What to produce:
The required output is every record, written out exactly.

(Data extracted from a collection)

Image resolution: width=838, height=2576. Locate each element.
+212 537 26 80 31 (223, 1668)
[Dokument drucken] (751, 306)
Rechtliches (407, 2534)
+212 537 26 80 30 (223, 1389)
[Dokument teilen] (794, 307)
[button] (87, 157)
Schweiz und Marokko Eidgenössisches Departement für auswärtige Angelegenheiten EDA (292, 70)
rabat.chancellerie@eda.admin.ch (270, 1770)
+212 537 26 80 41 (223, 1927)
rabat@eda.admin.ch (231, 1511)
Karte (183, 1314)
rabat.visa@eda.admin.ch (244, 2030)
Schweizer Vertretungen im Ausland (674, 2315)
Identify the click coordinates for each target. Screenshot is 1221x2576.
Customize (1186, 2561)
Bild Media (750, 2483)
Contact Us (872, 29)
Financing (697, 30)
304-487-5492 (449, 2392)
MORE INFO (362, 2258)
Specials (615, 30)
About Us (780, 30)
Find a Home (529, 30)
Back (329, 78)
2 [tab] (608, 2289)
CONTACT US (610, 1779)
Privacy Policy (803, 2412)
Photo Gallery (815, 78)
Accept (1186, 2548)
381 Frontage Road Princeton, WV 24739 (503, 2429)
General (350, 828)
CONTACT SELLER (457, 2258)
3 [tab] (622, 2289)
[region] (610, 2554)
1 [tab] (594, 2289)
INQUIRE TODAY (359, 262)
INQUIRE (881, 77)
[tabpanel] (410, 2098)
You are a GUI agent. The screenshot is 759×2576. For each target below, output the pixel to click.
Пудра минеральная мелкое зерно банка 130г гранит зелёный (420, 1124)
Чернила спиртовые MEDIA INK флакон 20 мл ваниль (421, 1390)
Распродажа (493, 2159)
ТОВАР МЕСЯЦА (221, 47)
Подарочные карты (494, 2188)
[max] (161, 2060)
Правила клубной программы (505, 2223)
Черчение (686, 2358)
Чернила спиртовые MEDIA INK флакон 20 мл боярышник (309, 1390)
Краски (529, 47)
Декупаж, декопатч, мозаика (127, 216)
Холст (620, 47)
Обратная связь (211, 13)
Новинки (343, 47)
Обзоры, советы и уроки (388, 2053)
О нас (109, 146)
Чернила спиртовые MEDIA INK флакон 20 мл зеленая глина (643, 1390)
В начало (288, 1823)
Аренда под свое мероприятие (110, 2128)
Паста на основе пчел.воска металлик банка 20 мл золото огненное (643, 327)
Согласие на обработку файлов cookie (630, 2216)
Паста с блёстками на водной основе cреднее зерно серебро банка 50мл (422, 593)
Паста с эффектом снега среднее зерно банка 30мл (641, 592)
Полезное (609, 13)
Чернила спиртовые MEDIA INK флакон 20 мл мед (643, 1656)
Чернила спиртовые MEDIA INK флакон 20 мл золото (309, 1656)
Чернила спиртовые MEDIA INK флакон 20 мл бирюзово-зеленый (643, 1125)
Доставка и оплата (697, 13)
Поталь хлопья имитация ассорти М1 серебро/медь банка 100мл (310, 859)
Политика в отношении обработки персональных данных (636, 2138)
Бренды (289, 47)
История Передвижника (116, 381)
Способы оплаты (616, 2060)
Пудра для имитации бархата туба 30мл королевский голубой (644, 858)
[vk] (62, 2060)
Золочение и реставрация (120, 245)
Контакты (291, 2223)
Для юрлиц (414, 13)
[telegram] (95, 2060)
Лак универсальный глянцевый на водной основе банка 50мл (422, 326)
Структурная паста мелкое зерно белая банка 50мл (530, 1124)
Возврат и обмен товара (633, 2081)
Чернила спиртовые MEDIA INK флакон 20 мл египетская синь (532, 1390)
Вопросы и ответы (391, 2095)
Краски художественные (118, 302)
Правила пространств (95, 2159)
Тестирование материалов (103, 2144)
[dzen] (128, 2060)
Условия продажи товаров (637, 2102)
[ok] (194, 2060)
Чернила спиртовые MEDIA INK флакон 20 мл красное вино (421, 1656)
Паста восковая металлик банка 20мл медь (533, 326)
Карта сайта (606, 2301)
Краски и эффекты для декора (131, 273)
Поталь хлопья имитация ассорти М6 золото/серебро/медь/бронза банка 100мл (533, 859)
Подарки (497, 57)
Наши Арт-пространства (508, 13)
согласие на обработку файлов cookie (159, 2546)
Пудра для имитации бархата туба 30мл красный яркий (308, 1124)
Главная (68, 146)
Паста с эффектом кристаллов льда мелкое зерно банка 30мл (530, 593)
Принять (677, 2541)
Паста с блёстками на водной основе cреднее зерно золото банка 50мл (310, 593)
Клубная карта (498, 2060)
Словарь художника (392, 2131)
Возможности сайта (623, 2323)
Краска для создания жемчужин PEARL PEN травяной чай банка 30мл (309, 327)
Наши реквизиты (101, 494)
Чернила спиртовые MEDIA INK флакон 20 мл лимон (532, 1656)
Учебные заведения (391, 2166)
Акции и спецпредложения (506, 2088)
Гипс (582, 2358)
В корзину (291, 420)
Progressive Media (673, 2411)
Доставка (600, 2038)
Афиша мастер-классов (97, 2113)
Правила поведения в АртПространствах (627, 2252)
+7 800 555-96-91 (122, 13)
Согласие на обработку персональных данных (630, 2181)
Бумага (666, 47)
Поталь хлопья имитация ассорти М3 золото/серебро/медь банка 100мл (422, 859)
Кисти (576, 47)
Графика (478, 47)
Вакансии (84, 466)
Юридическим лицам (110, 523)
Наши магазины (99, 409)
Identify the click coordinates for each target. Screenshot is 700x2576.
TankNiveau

Exercise output:
Image resolution: width=838, height=2576. Locate each element.
+212 537 26 80 31 (223, 1668)
[Dokument drucken] (751, 306)
Rechtliches (407, 2534)
+212 537 26 80 30 (223, 1389)
[Dokument teilen] (794, 307)
[button] (87, 157)
Schweiz und Marokko Eidgenössisches Departement für auswärtige Angelegenheiten EDA (292, 70)
rabat.chancellerie@eda.admin.ch (270, 1770)
+212 537 26 80 41 (223, 1927)
rabat@eda.admin.ch (231, 1511)
Karte (183, 1314)
rabat.visa@eda.admin.ch (244, 2030)
Schweizer Vertretungen im Ausland (674, 2315)
Identify the click coordinates for each target. Screenshot is 1221x2576.
Customize (1186, 2561)
Bild Media (750, 2483)
Contact Us (872, 29)
Financing (697, 30)
304-487-5492 (449, 2392)
MORE INFO (362, 2258)
Specials (615, 30)
About Us (780, 30)
Find a Home (529, 30)
Back (329, 78)
2 [tab] (608, 2289)
CONTACT US (610, 1779)
Privacy Policy (803, 2412)
Photo Gallery (815, 78)
Accept (1186, 2548)
381 Frontage Road Princeton, WV 24739 (503, 2429)
General (350, 828)
CONTACT SELLER (457, 2258)
3 [tab] (622, 2289)
[region] (610, 2554)
1 [tab] (594, 2289)
INQUIRE TODAY (359, 262)
INQUIRE (881, 77)
[tabpanel] (410, 2098)
You are a GUI agent. The screenshot is 759×2576. For each target below, output the pixel to click.
Пудра минеральная мелкое зерно банка 130г гранит зелёный (420, 1124)
Чернила спиртовые MEDIA INK флакон 20 мл ваниль (421, 1390)
Распродажа (493, 2159)
ТОВАР МЕСЯЦА (221, 47)
Подарочные карты (494, 2188)
[max] (161, 2060)
Правила клубной программы (505, 2223)
Черчение (686, 2358)
Чернила спиртовые MEDIA INK флакон 20 мл боярышник (309, 1390)
Краски (529, 47)
Декупаж, декопатч, мозаика (127, 216)
Холст (620, 47)
Обратная связь (211, 13)
Новинки (343, 47)
Обзоры, советы и уроки (388, 2053)
О нас (109, 146)
Чернила спиртовые MEDIA INK флакон 20 мл зеленая глина (643, 1390)
В начало (288, 1823)
Аренда под свое мероприятие (110, 2128)
Паста на основе пчел.воска металлик банка 20 мл золото огненное (643, 327)
Согласие на обработку файлов cookie (630, 2216)
Паста с блёстками на водной основе cреднее зерно серебро банка 50мл (422, 593)
Паста с эффектом снега среднее зерно банка 30мл (641, 592)
Полезное (609, 13)
Чернила спиртовые MEDIA INK флакон 20 мл мед (643, 1656)
Чернила спиртовые MEDIA INK флакон 20 мл золото (309, 1656)
Чернила спиртовые MEDIA INK флакон 20 мл бирюзово-зеленый (643, 1125)
Доставка и оплата (697, 13)
Поталь хлопья имитация ассорти М1 серебро/медь банка 100мл (310, 859)
Политика в отношении обработки персональных данных (636, 2138)
Бренды (289, 47)
История Передвижника (116, 381)
Способы оплаты (616, 2060)
Пудра для имитации бархата туба 30мл королевский голубой (644, 858)
[vk] (62, 2060)
Золочение и реставрация (120, 245)
Контакты (291, 2223)
Для юрлиц (414, 13)
[telegram] (95, 2060)
Лак универсальный глянцевый на водной основе банка 50мл (422, 326)
Структурная паста мелкое зерно белая банка 50мл (530, 1124)
Возврат и обмен товара (633, 2081)
Чернила спиртовые MEDIA INK флакон 20 мл египетская синь (532, 1390)
Вопросы и ответы (391, 2095)
Краски художественные (118, 302)
Правила пространств (95, 2159)
Тестирование материалов (103, 2144)
[dzen] (128, 2060)
Условия продажи товаров (637, 2102)
[ok] (194, 2060)
Чернила спиртовые MEDIA INK флакон 20 мл красное вино (421, 1656)
Паста восковая металлик банка 20мл медь (533, 326)
Карта сайта (606, 2301)
Краски и эффекты для декора (131, 273)
Поталь хлопья имитация ассорти М6 золото/серебро/медь/бронза банка 100мл (533, 859)
Подарки (497, 57)
Наши Арт-пространства (508, 13)
согласие на обработку файлов cookie (159, 2546)
Пудра для имитации бархата туба 30мл красный яркий (308, 1124)
Главная (68, 146)
Паста с эффектом кристаллов льда мелкое зерно банка 30мл (530, 593)
Принять (677, 2541)
Паста с блёстками на водной основе cреднее зерно золото банка 50мл (310, 593)
Клубная карта (498, 2060)
Словарь художника (392, 2131)
Возможности сайта (623, 2323)
Краска для создания жемчужин PEARL PEN травяной чай банка 30мл (309, 327)
Наши реквизиты (101, 494)
Чернила спиртовые MEDIA INK флакон 20 мл лимон (532, 1656)
Учебные заведения (391, 2166)
Акции и спецпредложения (506, 2088)
Гипс (582, 2358)
В корзину (291, 420)
Progressive Media (673, 2411)
Доставка (600, 2038)
Афиша мастер-классов (97, 2113)
Правила поведения в АртПространствах (627, 2252)
+7 800 555-96-91 (122, 13)
Согласие на обработку персональных данных (630, 2181)
Бумага (666, 47)
Поталь хлопья имитация ассорти М3 золото/серебро/медь банка 100мл (422, 859)
Кисти (576, 47)
Графика (478, 47)
Вакансии (84, 466)
Юридическим лицам (110, 523)
Наши магазины (99, 409)
Identify the click coordinates for each target. Screenshot is 700x2576.
TankNiveau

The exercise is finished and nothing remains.